Please rewrite part of the listing as a Markdown table with the columns "Row" and "Text": number each line and leave out any blank lines. Cover only the lines from the one containing "首 页 (1247, 405)" up to and including the final line of the listing.

■ **MATERIAL FOR THIS TASK**

======

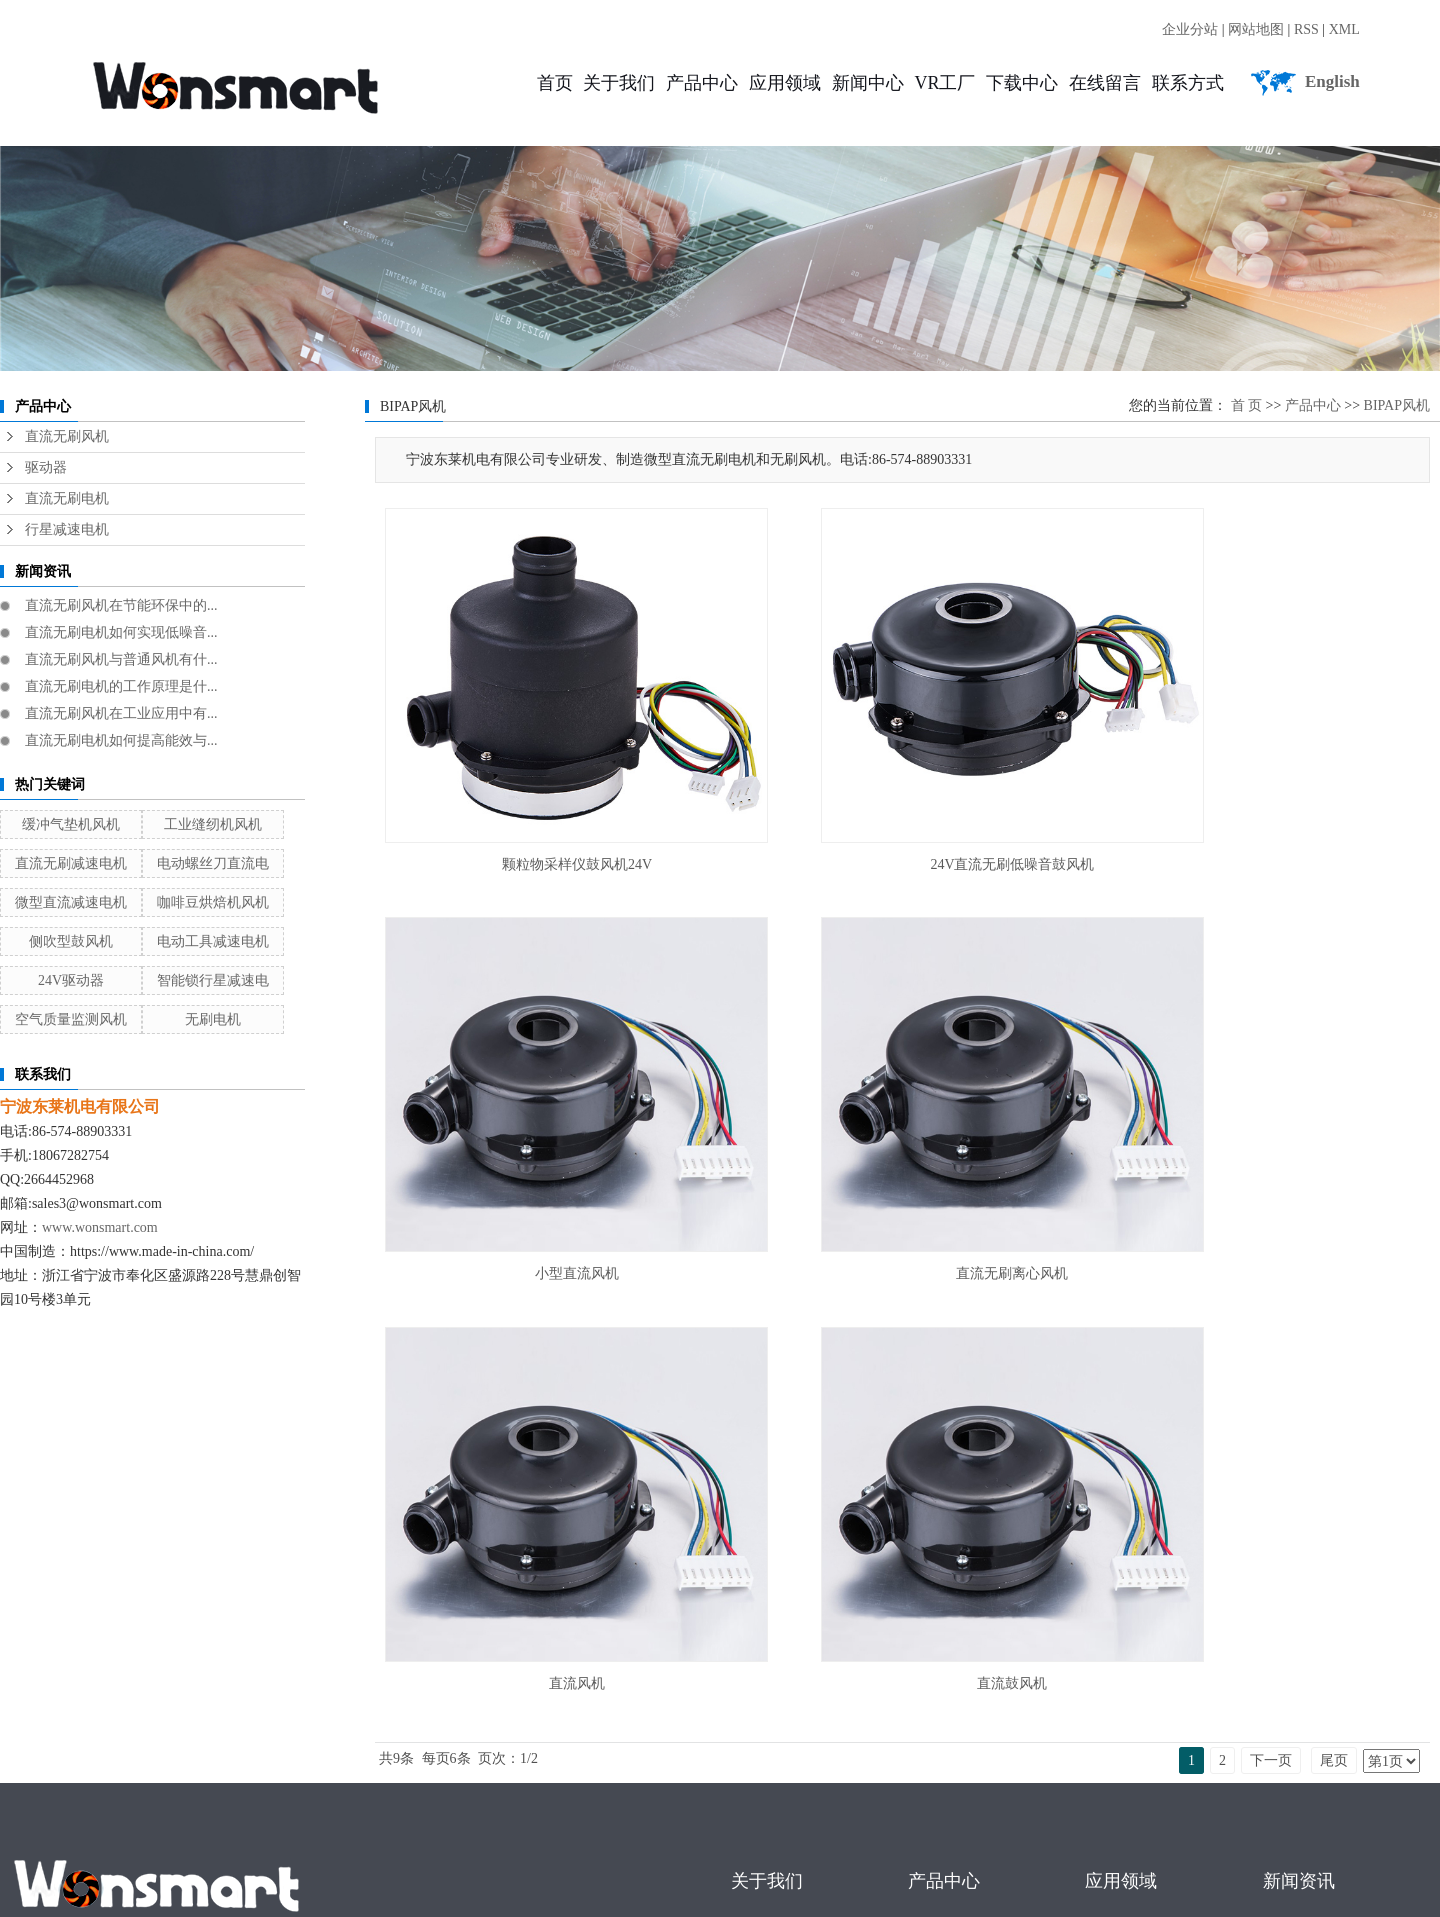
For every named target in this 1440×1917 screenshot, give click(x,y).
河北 (399, 1798)
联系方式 (1188, 83)
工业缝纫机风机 (213, 824)
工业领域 (1117, 1552)
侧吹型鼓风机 (71, 941)
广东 (219, 1798)
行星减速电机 (67, 529)
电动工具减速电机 (213, 941)
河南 (435, 1798)
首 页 (1247, 405)
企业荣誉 (763, 1600)
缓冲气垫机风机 (71, 824)
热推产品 (32, 1798)
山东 (327, 1798)
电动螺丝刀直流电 (213, 863)
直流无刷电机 (67, 498)
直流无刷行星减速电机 (392, 1717)
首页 (555, 83)
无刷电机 (213, 1019)
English (1332, 81)
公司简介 (763, 1552)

======

■ **PROBLEM SOLUTION**
| Row | Text |
|---|---|
| 1 | 首 页 (1247, 405) |
| 2 | 企业荣誉 (763, 1600) |
| 3 | 缓冲气垫机风机 (71, 824) |
| 4 | 热推产品 (32, 1798) |
| 5 | 山东 (327, 1798) |
| 6 | 电动螺丝刀直流电 (213, 863) |
| 7 | 直流无刷电机 (67, 498) |
| 8 | 直流无刷行星减速电机 (392, 1717) |
| 9 | 首页 (555, 83) |
| 10 | 无刷电机 (213, 1019) |
| 11 | English (1332, 81) |
| 12 | 公司简介 (763, 1552) |